■ Passage provided

--- BEGIN ---

From Casetext: Smarter Legal Research

Wachovia Bank v. Metro Automation, Inc.

United States District Court, N.D. Texas, Dallas Division
Jul 16, 2010
CIVIL ACTION NO. 3:08-CV-2257-M (N.D. Tex. Jul. 16, 2010)

Opinion

CIVIL ACTION NO. 3:08-CV-2257-M.

July 16, 2010


MEMORANDUM OPINION AND ORDER


Before the Court is Plaintiff's Motion for Partial Summary Judgment [Docket Entry #26]. For the reasons explained below, the Motion is GRANTED.

Due to Wachovia's dismissal of its conversion claim [Docket Entry #46], this summary judgment motion is actually dispositive of all of Wachovia's claims.

I. BACKGROUND AND PROCEDURAL HISTORY

This case arises out of cross-defaults on two secured lines of credit. On August 25, 2004, Plaintiff Wachovia Bank, National Association ("Wachovia"), extended a fixed-sum loan of $750,000 (the "Term Loan") to Defendant Metro Automation, Inc. ("Metro"), a manufacturer of specialized production equipment. In return, Metro executed a promissory note (the "Term Note") for $750,000 in favor of Wachovia. Pursuant to a separate security agreement, Wachovia also obtained a security interest in all personal property owned by Metro, specifically its equipment and inventory (the "Collateral"), as well as a personal guaranty on the payment of all liabilities and obligations of Metro to Wachovia from Defendant John Crossno, Metro's owner.

The Term Note contained a cross default clause stating that a default under any loan from Wachovia to Metro entitled Wachovia to declare default on the Term Note, and thereby accelerate the entire outstanding balance. The Term Note also entitled Wachovia to recover its reasonable attorneys' fees and court costs in the event that Wachovia retained counsel to collect the Term Note.

--- END ---

■ Data

--- BEGIN ---

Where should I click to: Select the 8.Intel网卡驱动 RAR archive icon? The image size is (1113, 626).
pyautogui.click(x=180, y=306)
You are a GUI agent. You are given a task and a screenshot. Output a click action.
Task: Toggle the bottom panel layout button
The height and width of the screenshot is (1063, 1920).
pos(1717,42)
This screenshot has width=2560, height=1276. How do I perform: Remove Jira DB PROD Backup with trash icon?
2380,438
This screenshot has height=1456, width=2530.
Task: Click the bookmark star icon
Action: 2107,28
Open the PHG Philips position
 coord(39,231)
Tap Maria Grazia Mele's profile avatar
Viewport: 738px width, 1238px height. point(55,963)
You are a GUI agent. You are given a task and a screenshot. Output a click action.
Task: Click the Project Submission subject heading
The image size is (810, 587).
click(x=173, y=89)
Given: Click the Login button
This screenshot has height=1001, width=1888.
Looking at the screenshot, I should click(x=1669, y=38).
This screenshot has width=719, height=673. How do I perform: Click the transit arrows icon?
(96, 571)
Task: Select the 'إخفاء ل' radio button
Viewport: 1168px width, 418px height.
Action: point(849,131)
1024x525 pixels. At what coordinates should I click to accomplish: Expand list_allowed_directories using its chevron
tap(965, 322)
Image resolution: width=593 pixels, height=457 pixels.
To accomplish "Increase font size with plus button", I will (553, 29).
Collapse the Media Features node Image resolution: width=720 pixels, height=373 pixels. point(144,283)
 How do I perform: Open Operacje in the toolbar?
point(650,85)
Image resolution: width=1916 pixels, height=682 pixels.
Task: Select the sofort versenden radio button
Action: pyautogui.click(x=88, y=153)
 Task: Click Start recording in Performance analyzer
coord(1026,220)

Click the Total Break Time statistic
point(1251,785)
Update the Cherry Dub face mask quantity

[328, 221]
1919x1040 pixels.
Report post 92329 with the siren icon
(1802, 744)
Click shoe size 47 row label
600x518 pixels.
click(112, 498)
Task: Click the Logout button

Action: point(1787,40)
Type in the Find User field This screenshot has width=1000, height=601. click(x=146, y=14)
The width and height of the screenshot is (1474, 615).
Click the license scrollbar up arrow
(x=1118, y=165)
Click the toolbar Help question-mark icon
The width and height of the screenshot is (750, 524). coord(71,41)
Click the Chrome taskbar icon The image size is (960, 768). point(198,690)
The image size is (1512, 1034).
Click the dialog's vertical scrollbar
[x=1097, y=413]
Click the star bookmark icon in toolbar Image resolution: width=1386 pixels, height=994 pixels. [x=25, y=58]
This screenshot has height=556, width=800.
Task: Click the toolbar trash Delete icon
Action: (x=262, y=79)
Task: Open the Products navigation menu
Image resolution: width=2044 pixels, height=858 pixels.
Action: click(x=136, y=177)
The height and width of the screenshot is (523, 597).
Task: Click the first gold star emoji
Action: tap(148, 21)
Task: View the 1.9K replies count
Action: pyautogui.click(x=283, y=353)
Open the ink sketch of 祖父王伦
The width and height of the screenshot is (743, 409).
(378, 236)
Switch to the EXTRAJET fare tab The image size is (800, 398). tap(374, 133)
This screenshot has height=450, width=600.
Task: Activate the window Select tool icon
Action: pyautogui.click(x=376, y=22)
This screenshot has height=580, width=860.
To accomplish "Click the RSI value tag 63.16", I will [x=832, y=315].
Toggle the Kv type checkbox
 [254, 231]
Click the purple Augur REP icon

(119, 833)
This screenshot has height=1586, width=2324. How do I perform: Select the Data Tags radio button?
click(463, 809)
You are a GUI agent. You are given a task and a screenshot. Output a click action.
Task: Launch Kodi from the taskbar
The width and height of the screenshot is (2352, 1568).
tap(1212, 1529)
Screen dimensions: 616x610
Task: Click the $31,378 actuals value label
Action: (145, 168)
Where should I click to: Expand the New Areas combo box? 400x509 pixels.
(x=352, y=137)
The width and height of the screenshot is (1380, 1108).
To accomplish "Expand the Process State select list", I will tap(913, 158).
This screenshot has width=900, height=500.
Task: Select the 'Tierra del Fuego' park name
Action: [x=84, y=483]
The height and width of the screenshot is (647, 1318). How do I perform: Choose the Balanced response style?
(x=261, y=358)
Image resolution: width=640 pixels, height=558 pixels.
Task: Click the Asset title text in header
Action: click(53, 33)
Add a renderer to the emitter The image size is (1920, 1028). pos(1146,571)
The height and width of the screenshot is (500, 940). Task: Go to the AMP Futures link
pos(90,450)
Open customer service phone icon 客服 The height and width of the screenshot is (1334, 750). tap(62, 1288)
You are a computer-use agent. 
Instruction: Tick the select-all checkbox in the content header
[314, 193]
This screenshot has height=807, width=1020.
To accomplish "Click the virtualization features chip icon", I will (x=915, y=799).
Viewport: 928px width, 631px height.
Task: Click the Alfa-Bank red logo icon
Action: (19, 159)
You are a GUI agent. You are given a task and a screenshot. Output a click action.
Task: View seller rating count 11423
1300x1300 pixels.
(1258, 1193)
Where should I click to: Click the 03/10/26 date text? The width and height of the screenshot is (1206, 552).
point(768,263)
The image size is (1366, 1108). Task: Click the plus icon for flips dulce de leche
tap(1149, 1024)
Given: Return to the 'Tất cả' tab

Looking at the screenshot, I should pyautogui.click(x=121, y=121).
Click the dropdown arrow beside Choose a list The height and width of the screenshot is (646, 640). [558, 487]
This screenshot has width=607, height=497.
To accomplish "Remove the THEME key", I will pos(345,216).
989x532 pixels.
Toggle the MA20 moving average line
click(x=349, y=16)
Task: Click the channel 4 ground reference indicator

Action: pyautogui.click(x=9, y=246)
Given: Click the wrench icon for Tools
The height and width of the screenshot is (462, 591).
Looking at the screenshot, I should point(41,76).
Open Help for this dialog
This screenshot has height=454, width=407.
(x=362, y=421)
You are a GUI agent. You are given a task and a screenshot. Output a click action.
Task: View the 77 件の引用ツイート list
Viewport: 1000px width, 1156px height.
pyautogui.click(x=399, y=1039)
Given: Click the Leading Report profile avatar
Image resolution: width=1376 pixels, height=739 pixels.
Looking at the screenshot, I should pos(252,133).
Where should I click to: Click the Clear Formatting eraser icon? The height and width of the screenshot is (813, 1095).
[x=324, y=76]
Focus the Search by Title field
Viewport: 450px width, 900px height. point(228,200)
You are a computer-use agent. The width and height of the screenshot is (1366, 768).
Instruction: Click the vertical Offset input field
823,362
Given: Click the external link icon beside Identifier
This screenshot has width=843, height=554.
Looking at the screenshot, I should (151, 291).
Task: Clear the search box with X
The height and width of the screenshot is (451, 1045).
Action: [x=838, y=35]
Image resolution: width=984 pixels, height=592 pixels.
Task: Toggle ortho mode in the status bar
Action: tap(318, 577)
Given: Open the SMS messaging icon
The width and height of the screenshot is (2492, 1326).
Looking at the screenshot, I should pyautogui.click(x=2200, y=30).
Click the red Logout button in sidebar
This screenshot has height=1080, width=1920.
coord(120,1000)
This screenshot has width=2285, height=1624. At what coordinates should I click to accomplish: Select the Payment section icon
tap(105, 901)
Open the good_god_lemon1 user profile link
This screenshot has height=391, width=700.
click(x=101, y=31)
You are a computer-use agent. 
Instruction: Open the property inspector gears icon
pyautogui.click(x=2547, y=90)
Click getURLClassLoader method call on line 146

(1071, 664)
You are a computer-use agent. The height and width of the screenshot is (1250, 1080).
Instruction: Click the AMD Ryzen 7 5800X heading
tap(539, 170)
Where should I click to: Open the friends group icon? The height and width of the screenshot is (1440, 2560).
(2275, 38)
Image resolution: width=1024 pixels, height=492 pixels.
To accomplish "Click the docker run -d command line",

--- END ---

■ Exercise aim
According to the court opinion, how much did Wachovia lend Metro Automation under the Term Loan?

■ Response for this exercise
$750,000